The Department of Biochemistry's weekly BCH 252 seminar series is presented this week by
Dr. James Stivers, Professor, Johns Hopkins University
Seminar Title: “A tale of a tail: A role for disorder in DNA damage recognition”
Bio: Dr. Stivers has over 25 years of accumulated expertise in enzymology, high-throughput screening, fragment-based ligand design, cancer pharmacology and innate immunity research to guide the DNA repair studies in this proposal. Over the years, his research program has focused on the basic science of uracil DNA glycosylase (UNG) and the uracil base excision repair pathway (UBER), fluorodeoxyuridine (floxuridine) chemotherapy and its connection with human UNG activity, antiviral/anticancer drug therapy, and the role of APOBEC DNA cytidine deaminases and SAMHD1 dNTPase in adaptive and innate immunity pathways. In particular, his lab has made unique contributions in the use of small-molecule fragment tethering to develop inhibitors of human UNG and to understand how the key dNTP regulatory protein SAMHD1 switches between its potent dNTPase activity and its DNA replication fork activity involved in nucleic acid immune sensing. His ongoing collaborations with Pfizer-CTI have recently resulted in highly effective inhibitors of human UNG with low nanomolar activity in vitro and strong synergy with FdU in cell culture as well as a mouse xenograft model for colorectal cancer.

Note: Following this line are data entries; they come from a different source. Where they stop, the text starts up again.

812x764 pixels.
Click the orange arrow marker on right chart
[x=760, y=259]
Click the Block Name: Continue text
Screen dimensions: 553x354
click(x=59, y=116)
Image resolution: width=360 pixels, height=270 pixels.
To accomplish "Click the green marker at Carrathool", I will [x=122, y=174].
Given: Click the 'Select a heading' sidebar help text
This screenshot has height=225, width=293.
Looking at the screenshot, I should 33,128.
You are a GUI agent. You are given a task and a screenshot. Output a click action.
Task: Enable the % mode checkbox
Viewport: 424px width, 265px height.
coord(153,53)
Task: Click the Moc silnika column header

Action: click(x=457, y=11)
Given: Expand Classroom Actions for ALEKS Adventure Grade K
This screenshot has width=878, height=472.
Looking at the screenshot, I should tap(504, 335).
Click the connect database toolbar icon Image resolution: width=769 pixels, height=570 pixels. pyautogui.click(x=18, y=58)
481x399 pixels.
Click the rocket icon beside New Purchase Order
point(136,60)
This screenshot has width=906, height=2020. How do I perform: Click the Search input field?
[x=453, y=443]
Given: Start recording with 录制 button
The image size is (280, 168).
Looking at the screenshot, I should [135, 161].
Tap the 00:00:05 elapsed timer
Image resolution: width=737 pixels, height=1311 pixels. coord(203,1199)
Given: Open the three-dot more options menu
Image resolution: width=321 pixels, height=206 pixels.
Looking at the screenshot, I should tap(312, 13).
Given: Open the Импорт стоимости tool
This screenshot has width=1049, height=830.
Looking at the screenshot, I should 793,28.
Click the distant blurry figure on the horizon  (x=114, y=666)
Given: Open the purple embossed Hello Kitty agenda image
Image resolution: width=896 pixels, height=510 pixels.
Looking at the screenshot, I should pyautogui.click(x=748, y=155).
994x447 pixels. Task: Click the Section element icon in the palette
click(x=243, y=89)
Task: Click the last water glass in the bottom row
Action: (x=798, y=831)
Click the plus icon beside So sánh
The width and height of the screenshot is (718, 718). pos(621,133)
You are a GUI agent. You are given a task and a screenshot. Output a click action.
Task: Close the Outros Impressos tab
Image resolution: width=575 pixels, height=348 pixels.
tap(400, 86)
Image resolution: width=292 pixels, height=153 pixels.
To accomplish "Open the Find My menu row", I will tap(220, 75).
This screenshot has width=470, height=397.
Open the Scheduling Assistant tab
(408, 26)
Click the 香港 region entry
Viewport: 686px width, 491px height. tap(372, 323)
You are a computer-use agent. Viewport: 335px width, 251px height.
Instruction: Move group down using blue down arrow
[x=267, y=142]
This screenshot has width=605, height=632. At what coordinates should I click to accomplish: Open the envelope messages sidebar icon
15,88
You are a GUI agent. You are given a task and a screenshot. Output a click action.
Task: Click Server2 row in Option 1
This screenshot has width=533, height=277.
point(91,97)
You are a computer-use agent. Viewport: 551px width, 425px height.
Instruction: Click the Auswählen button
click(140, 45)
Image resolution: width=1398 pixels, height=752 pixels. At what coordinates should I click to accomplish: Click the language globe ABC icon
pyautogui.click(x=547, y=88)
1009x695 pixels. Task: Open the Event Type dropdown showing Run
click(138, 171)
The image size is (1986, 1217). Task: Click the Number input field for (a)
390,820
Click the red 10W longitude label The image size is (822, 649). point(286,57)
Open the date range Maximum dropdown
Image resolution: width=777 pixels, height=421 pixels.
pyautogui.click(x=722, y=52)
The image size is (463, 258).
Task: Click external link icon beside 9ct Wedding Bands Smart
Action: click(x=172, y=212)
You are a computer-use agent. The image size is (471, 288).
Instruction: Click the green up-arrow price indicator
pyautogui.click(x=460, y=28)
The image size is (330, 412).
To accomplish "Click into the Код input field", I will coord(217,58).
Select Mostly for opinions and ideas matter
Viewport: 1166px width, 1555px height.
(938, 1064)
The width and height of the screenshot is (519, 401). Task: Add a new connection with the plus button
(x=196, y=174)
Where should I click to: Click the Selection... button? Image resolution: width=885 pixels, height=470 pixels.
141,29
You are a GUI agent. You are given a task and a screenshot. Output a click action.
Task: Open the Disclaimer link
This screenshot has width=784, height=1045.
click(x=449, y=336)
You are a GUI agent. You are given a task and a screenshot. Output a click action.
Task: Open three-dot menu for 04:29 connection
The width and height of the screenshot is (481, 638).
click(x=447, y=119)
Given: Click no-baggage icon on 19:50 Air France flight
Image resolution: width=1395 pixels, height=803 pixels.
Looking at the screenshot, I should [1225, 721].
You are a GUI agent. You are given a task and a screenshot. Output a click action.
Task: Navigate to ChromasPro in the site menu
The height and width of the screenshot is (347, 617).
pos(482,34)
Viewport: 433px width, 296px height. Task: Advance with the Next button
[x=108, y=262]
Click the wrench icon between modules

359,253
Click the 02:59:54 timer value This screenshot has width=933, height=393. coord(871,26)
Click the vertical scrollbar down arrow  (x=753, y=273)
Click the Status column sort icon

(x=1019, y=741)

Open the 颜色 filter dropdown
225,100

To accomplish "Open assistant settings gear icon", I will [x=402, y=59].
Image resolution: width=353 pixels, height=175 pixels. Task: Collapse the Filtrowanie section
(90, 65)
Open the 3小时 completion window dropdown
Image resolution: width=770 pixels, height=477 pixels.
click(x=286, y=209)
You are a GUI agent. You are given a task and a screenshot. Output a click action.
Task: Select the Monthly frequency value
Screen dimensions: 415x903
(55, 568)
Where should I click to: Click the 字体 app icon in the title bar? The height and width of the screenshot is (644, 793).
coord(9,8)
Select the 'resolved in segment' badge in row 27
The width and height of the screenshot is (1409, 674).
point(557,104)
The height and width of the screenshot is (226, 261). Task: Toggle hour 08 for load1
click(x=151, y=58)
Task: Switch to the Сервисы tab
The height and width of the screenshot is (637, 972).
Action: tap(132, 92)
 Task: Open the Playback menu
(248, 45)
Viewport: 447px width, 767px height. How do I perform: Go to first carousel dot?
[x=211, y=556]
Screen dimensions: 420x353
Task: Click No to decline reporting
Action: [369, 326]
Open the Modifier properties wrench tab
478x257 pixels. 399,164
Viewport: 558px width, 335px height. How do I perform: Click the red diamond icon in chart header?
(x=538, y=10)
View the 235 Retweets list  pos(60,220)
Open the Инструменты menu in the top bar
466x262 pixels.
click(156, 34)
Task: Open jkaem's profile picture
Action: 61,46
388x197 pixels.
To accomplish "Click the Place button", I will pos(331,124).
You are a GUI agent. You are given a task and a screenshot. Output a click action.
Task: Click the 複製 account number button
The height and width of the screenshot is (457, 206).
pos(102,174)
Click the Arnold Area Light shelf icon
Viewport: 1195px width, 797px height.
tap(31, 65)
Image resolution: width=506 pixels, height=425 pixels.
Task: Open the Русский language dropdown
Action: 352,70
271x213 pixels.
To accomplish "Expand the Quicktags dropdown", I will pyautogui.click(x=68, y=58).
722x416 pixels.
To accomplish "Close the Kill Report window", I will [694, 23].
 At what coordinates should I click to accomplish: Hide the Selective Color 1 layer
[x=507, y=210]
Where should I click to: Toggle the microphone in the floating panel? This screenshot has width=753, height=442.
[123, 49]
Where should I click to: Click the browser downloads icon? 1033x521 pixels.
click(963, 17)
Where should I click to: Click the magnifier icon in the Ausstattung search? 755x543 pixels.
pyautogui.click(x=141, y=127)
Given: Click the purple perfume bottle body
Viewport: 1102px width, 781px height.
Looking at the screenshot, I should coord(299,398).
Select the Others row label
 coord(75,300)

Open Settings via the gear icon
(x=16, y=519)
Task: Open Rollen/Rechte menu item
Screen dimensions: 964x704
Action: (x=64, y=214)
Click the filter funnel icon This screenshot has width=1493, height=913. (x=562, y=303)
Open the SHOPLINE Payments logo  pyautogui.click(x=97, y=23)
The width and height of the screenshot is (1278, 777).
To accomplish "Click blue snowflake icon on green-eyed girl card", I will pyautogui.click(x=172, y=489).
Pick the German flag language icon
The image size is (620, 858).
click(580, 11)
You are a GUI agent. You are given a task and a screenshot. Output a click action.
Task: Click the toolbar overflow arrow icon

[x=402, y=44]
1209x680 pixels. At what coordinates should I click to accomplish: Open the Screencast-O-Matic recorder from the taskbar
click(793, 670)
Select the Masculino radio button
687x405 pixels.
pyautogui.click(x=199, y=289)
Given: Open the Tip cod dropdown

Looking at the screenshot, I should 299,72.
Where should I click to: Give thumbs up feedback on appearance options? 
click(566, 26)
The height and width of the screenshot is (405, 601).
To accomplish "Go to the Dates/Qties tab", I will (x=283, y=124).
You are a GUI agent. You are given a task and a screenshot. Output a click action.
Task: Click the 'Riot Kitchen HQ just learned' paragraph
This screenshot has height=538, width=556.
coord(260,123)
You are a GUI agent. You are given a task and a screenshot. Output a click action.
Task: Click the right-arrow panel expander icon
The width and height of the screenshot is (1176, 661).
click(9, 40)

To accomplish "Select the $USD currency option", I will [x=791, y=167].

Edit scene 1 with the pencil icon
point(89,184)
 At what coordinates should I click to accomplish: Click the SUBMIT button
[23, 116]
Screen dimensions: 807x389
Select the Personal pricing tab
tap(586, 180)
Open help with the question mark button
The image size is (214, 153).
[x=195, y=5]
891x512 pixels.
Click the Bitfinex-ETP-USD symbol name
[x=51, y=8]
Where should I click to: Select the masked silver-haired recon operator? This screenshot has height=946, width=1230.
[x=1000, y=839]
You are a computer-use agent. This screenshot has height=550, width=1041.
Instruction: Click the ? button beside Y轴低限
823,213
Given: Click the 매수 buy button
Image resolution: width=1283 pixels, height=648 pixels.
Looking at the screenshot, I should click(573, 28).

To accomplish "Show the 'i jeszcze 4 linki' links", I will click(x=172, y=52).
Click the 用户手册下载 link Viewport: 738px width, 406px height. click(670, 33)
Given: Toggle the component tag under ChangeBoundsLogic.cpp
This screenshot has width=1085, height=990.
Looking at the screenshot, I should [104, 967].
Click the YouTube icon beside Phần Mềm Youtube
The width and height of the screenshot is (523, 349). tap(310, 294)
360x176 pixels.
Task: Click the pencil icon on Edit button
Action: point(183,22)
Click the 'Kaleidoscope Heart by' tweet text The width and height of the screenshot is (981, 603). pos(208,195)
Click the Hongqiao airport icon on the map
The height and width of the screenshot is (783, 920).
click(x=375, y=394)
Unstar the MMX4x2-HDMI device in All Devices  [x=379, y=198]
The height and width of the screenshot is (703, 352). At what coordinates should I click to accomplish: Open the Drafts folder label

Abstract: Many human DNA repair proteins have disordered domains at their N- or C-termini with poorly defined biological functions. We recently reported that the partially structured N-terminal domain (NTD) of human uracil DNA glycosylase 2 (hUNG2), functions to enhance DNA translocation in crowded environments and also targets the enzyme to single-stranded/double-stranded DNA junctions. To understand the structural basis for these effects, we now report high-resolution heteronuclear NMR studies of the isolated NTD in the presence and absence of an inert macromolecular crowding agent (PEG8K). Compared to dilute buffer, we find that crowding reduces the degrees of freedom for the structural ensemble, increases the order of a PCNA binding motif and dramatically promotes binding of the NTD for DNA through a conformational selection mechanism. These findings shed new light on the function of this disordered domain in the context of the crowded nuclear environment.